# [Supplied entries]

■ ■ ■ ■

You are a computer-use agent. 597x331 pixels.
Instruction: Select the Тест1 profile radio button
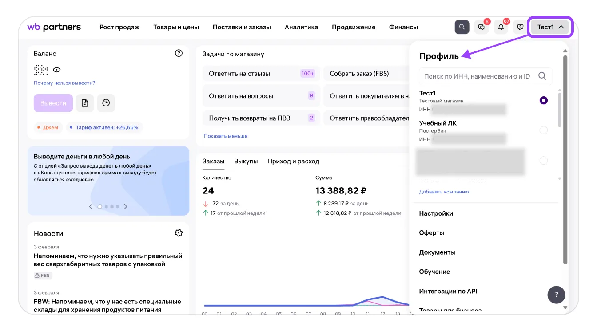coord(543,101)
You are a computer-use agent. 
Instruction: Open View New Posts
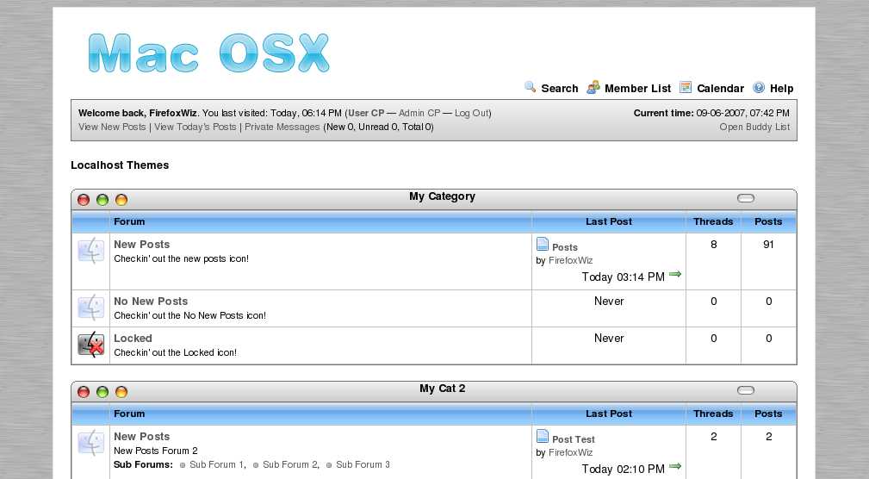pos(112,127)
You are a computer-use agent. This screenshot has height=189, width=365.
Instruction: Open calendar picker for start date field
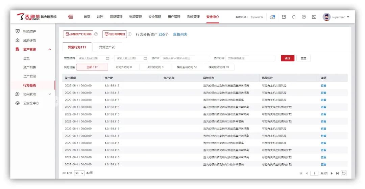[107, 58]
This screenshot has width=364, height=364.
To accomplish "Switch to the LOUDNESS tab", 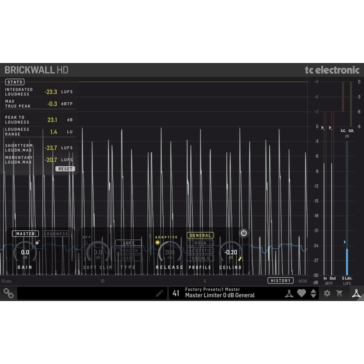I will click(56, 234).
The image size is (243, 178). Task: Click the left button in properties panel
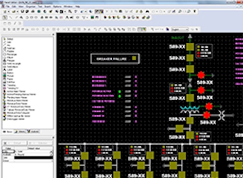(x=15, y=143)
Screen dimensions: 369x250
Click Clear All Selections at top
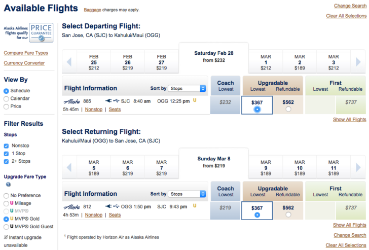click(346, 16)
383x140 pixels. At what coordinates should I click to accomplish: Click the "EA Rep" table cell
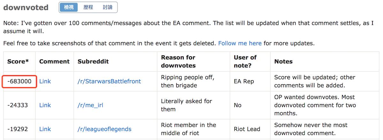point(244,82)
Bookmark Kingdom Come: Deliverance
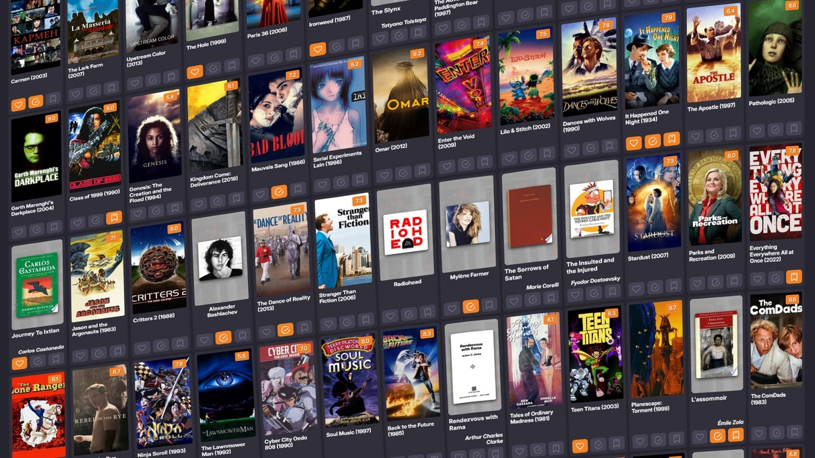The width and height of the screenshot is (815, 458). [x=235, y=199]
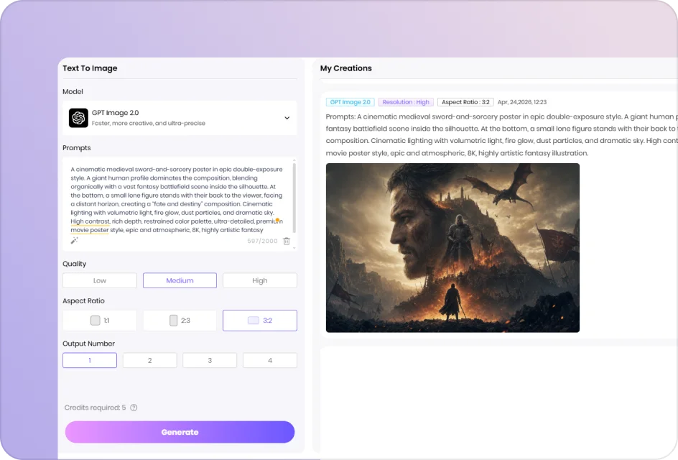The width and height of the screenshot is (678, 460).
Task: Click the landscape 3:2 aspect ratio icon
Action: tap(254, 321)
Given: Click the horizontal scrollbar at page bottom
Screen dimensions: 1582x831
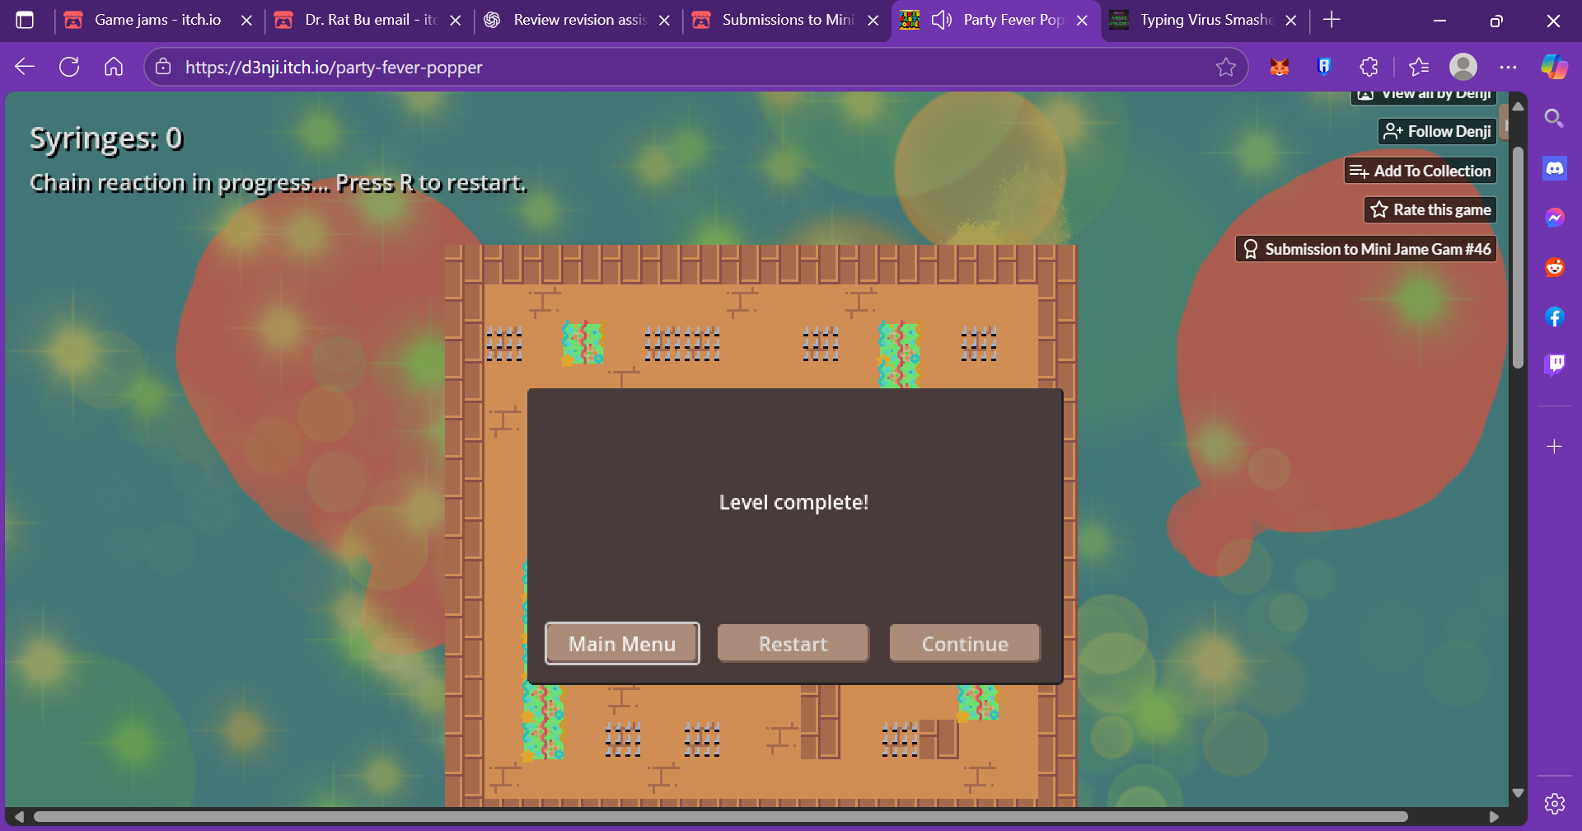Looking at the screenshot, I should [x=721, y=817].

■ ■ ■ ■

# [What to do]
Which lines in the material contain the word "This"? Pull each of them out.

# [Completed exercise]
You are a computer-use agent. This screenshot has height=189, width=365.
This screenshot has width=364, height=364.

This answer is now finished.